Sodium bisulfite treatment of DNA is widely used by researchers to analyze the DNA methylation patterns of DNA regions of interest. With bisulfite treatment of DNA, researchers are able to quantitatively determine if a 5′ cytosine is methylated. If a cytosine (C) is methylated, bisulfite treatment will leave the cytosine untouched. If the cytosine is unmethylated, bisulfite treatment will convert the C to a uracil (U). Researchers can then sequence a region of interest after bisulfite treatment to determine the 5′ cytosines that are methylated and unmethylated.

A new paper in the January 2007 issue of BioTechniques shows that PCR bias can be reduced by optimizing the annealing temperature in PCR methylation analysis (1).

The main concern for PCR-based quantitative DNA methylation analysis is PCR bias, which is due to the fact that methylated and unmethylated DNA molecules sometimes amplify with greatly differing efficiencies.

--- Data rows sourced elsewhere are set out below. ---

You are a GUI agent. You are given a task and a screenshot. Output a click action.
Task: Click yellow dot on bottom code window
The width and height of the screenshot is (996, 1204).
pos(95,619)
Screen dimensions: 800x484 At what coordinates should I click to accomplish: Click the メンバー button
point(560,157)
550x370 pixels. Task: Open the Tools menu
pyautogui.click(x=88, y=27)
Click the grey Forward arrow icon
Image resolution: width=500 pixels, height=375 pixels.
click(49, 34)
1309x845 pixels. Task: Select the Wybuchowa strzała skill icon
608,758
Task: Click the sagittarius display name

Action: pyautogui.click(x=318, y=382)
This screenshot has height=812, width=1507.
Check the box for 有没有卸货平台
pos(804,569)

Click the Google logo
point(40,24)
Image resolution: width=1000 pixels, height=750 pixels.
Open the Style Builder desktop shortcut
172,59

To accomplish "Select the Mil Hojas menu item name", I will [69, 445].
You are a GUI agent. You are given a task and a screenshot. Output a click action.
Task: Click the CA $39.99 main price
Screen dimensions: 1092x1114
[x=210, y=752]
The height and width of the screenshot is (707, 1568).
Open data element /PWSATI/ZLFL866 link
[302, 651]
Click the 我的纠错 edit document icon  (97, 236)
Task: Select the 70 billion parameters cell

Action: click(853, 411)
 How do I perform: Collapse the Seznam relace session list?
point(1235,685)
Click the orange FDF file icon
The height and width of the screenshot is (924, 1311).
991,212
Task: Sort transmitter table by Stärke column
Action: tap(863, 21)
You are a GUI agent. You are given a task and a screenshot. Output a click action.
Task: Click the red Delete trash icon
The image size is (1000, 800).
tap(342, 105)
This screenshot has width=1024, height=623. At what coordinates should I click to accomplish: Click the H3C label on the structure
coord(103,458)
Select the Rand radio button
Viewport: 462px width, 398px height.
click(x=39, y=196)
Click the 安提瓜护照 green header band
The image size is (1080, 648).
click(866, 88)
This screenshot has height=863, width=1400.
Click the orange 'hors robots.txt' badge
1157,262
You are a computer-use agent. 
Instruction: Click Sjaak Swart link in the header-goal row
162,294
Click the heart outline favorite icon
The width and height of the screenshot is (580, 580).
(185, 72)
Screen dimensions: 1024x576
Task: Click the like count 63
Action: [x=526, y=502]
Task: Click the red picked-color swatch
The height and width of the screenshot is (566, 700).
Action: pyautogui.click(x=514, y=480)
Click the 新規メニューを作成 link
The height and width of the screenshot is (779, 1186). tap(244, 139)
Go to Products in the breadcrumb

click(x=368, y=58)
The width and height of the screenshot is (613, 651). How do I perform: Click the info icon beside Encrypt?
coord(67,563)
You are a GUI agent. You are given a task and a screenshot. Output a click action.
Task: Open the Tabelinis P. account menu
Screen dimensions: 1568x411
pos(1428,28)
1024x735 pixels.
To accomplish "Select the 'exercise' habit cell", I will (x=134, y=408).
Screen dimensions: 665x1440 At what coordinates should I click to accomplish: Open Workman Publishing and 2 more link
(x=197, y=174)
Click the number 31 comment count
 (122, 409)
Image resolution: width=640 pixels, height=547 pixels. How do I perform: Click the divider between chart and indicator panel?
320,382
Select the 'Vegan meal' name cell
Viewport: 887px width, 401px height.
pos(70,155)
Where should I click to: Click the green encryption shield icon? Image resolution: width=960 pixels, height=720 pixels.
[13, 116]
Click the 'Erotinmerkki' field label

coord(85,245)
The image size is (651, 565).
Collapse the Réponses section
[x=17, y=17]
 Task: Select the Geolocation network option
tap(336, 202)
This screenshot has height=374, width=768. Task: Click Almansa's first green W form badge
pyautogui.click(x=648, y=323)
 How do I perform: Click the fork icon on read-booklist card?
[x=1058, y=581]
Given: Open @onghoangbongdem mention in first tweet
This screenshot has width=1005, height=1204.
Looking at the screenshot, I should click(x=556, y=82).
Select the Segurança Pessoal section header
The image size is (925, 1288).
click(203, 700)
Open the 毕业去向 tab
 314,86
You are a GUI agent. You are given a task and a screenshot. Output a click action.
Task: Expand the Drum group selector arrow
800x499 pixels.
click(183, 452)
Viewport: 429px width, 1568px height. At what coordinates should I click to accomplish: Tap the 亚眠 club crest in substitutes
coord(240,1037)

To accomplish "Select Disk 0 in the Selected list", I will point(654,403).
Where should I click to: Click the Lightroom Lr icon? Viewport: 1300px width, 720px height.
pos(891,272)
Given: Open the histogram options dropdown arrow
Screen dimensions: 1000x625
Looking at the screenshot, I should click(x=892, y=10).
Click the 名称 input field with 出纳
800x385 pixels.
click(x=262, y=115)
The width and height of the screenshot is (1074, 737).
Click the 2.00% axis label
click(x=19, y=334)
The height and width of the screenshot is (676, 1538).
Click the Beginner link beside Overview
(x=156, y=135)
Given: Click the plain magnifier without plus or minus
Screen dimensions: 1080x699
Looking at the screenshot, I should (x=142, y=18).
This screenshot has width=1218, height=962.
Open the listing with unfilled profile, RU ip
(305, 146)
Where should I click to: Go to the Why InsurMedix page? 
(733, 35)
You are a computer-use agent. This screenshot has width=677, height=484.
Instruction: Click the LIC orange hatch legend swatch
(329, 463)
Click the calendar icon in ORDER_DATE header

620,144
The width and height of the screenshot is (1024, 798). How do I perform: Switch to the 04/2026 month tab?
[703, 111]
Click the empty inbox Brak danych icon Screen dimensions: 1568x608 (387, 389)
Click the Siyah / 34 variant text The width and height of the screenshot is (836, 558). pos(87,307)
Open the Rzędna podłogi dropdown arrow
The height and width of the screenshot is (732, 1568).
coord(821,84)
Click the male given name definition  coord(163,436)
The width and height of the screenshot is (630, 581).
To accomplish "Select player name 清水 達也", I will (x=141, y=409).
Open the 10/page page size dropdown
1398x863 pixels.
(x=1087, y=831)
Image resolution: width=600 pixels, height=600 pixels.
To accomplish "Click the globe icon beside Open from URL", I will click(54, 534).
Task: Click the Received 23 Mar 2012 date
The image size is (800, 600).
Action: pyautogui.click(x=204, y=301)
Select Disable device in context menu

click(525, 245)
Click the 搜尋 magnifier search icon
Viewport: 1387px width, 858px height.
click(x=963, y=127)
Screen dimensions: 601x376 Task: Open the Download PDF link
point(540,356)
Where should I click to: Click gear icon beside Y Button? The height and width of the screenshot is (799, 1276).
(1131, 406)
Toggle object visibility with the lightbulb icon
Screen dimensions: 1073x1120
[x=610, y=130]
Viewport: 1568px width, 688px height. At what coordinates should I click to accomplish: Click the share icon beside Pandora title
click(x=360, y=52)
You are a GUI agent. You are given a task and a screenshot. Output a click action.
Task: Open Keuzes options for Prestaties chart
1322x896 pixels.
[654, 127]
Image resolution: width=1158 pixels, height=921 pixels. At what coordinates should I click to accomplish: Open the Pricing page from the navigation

After analysis of several variables in the PCR reaction mixture that could contribute to this variability, the authors concluded that increasing annealing temperature in the PCR reaction resulted in a higher level of methylation detected.

It is clear from the results that regardless of the primer system, there is a strong bias toward the amplification of unmethylated DNA, and increasing annealing temperature for PCR improved the amplification toward methylated DNA.

References:

1. Shen L, Guo Y, Ahmed S, Issa JJ. 2007. Optimizing annealing temperature overcomes bias in bisulfite PCR methylation analysis. BioTechniques 42(1):48-58.